SC begins hearing pleas challenging military trials of civilians

A seven-judge bench of the Supreme Court was constituted to hear petitions challenging military trials of civilians.  Supreme Court website
A seven-judge bench of the Supreme Court was constituted to hear petitions challenging military trials of civilians. Supreme Court website

Islamabad: The Supreme Court on Friday resumed hearing on constitutional petitions challenging the decision to try civilians in military courts for their alleged involvement in the violent May 9 protests.
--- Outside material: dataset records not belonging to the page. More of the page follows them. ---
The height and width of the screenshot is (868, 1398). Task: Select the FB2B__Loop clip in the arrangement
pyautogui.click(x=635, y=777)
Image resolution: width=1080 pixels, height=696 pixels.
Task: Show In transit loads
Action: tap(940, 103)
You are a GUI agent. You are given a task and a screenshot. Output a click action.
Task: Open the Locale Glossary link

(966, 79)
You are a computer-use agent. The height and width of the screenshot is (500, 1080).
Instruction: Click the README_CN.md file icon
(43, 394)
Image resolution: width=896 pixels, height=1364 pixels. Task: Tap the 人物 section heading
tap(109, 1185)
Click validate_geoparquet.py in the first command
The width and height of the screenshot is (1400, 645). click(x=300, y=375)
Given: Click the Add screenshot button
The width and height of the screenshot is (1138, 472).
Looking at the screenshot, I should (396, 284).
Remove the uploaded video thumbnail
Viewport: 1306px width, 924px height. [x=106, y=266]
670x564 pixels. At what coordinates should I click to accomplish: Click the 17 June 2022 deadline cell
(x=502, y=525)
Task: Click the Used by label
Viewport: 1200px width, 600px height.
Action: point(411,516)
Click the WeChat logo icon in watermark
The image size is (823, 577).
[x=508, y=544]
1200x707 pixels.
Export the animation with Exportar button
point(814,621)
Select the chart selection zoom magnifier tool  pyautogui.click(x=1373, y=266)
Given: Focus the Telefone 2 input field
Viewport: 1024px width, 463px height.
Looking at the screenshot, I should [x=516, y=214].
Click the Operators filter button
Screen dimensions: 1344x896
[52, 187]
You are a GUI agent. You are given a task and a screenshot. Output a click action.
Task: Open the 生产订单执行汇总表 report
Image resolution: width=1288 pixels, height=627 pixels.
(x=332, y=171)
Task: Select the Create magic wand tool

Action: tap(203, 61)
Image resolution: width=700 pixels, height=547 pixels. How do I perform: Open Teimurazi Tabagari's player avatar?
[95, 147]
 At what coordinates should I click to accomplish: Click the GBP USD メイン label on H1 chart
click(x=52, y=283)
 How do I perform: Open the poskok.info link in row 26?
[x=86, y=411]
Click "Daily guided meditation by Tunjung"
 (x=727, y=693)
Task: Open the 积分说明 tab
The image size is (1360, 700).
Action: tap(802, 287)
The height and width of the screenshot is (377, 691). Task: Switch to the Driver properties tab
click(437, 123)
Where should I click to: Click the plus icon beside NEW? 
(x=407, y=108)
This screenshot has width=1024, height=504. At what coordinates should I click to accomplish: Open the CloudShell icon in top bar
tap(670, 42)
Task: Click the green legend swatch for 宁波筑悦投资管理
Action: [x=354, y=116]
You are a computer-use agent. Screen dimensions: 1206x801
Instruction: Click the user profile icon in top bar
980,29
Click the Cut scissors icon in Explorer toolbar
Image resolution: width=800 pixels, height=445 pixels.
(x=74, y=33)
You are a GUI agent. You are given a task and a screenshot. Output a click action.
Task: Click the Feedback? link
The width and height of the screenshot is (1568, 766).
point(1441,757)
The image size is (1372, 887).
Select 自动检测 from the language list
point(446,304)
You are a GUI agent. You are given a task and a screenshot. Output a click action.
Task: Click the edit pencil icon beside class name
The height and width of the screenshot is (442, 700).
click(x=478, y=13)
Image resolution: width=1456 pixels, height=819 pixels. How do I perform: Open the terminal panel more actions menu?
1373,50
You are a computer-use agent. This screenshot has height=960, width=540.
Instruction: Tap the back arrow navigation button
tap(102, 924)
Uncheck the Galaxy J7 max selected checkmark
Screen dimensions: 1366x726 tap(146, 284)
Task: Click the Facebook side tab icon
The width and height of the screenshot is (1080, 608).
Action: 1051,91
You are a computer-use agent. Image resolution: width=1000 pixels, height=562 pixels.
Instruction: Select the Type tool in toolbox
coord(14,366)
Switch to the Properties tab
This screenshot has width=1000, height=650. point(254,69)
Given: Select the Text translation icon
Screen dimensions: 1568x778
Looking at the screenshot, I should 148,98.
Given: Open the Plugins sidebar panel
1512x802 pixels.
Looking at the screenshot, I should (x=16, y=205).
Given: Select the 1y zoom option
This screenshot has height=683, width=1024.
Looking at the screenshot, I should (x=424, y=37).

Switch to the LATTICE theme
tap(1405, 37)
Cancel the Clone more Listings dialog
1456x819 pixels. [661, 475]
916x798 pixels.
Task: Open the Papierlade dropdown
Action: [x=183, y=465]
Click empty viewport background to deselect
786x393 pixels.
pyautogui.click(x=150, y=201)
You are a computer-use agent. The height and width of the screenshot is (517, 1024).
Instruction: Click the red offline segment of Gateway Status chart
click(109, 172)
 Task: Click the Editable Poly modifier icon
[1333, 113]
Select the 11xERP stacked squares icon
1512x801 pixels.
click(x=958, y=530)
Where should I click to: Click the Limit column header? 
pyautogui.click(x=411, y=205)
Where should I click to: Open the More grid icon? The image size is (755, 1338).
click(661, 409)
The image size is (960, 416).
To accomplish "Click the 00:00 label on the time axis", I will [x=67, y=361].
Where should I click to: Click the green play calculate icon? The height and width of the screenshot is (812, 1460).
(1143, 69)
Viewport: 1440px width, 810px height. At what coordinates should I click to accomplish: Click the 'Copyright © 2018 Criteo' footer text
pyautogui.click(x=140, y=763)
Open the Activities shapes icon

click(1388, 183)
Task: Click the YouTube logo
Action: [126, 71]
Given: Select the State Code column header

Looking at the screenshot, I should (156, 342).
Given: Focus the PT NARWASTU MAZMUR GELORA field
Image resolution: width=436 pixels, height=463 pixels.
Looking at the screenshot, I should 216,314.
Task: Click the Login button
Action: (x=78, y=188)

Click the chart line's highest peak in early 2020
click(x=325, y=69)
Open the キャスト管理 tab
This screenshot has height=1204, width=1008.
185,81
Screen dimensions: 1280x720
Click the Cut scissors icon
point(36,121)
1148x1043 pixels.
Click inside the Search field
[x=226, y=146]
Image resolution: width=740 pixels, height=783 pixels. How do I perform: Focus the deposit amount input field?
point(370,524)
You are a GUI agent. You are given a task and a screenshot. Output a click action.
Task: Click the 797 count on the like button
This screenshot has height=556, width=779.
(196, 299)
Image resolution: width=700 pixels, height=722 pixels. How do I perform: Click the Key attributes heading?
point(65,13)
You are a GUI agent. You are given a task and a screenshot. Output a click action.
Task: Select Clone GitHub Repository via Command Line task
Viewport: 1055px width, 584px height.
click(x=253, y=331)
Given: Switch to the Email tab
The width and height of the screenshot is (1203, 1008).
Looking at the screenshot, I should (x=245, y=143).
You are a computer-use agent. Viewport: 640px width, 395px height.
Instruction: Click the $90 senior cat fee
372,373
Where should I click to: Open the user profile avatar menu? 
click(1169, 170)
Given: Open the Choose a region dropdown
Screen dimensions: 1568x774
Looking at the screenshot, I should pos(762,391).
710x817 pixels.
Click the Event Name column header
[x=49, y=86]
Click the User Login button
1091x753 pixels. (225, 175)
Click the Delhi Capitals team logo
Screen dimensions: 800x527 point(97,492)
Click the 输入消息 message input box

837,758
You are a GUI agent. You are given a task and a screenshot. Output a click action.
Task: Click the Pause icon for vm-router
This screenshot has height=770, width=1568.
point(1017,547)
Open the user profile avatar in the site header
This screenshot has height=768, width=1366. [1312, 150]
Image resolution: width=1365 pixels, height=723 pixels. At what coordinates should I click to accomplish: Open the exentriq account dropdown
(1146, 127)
The government had decided to prosecute civilians in military courts after protesters affiliated with the Pakistan Tehreek-e-Insaf (PTI) vandalized army installations following the arrest of their party chief.

Filed separately by five civil society members, including PTI chairman Imran Khan, former chief justice Jawad S Khawaja, legal expert Aitzaz Ahsan and Pilar executive director Karamat Ali, the top court has been urged to declare the military trials unconstitutional .

A nine-member larger bench headed by Chief Justice of Pakistan (CJP) Umar Ata Bandial took up the arguments on Thursday. However, the bench was dissolved after two members, Justice Qazi Faiz Isa and Justice Tariq Masood, objected to it.

Taking exception to the constitution of the bench, Justice Isa said he “did not consider the nine-judge bench as a bench”, supported by Justice Masood.

Justice Isa insisted that the court should first decide on the Supreme Court Practice and Procedure Act, 2023 and then constitute new benches.

CJP Bandyal had said that since two senior judges had raised questions on the bench, the law could be stayed.

The hearing was then resumed by a seven-judge bench, comprising CJP Bandial, Justice Ijazul Ahsan, Justice Mansoor Ali Shah, Justice Muneeb Akhtar, Justice Yahya Afridi, Justice Ayesha Malik and Justice Mazahir Ali Naqvi.

The chief justice, before adjourning the hearing, said the apex court would conclude the case “soon” and asked the government to provide full details of arrests made after the May 9 mayhem.

“It is not right to issue a stay order on everything,” the CJP said when asked by Latif Khosa, counsel for barrister Aitzaz Ahsan.

Earlier, the judges had asked Khosa to explain to the court the law on the basis of which the sentence was being awarded, and on what basis civilian cases in anti-terrorism courts were being transferred to military courts.

When asked why civilians are not mentioned in the Pakistan Army Act, Justice Shah said he believed that civilian laws have harsher punishments than military laws.

The CJP also said that private conversations were recorded and confidentiality was breached.

The court was also informed that “the military trial of the civilians is underway”.

This is a developing story and is being updated with more details.